Midnight Lute quien en el recién comenzado año 2014 se ubica segundo en la estadística de sementales con tres producciones, pareciera ser capaz de transmitir “clase” a algunos de sus hijos, sin embargo todavía es muy temprano para poder evaluar cual pudiera ser la incidencia con la que los problemas respiratorios afectaran a su descendencia, considerando que muchos trabajos de investigación han determinado que este tipo de condición es significativamente hereditaria.
 

Para terminar, este comentario de Sparkman me llamó la atención por ser algo que yo particularmente no esperaría.
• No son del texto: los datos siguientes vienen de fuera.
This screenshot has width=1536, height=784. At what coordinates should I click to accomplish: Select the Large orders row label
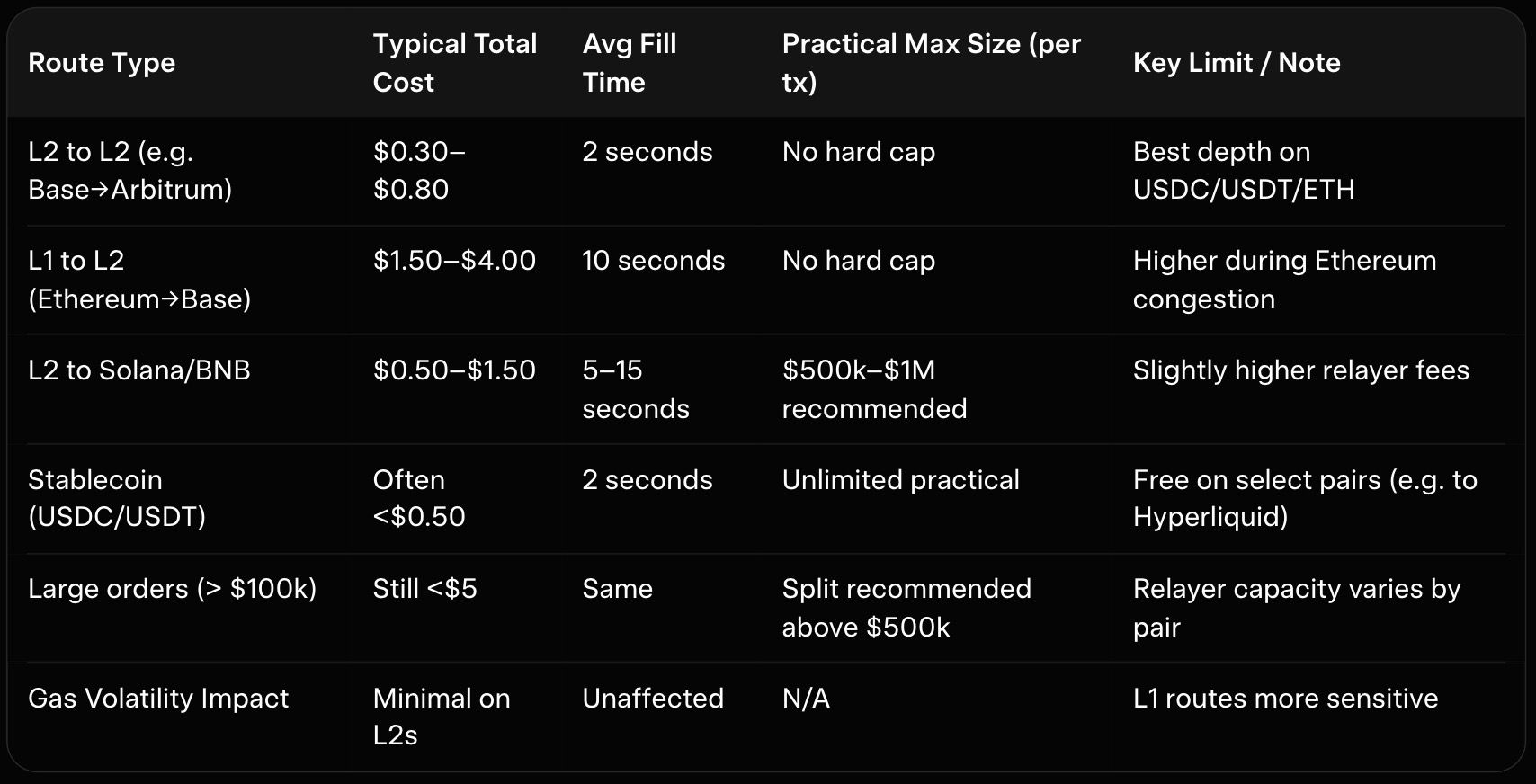172,589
Según su impresión, la actitud del criador Norteamericano ha cambiado en las últimas décadas con respecto al uso de sementales con condiciones congénitas que afectan la laringe del animal y producen parálisis de la misma. Según él, aunque la mayoría de criadores prefieren usar un semental libre de condiciones que afectan su laringe, en algunos casos y hace mención al caso del líder semental  Storm Cat, quien en oportunidades transmite este problema, si el padrillo es suficientemente bueno y transmite “clase” a sus descendientes, con mucha seguridad tendrá una temporada de monta llena con un gran número de yeguas.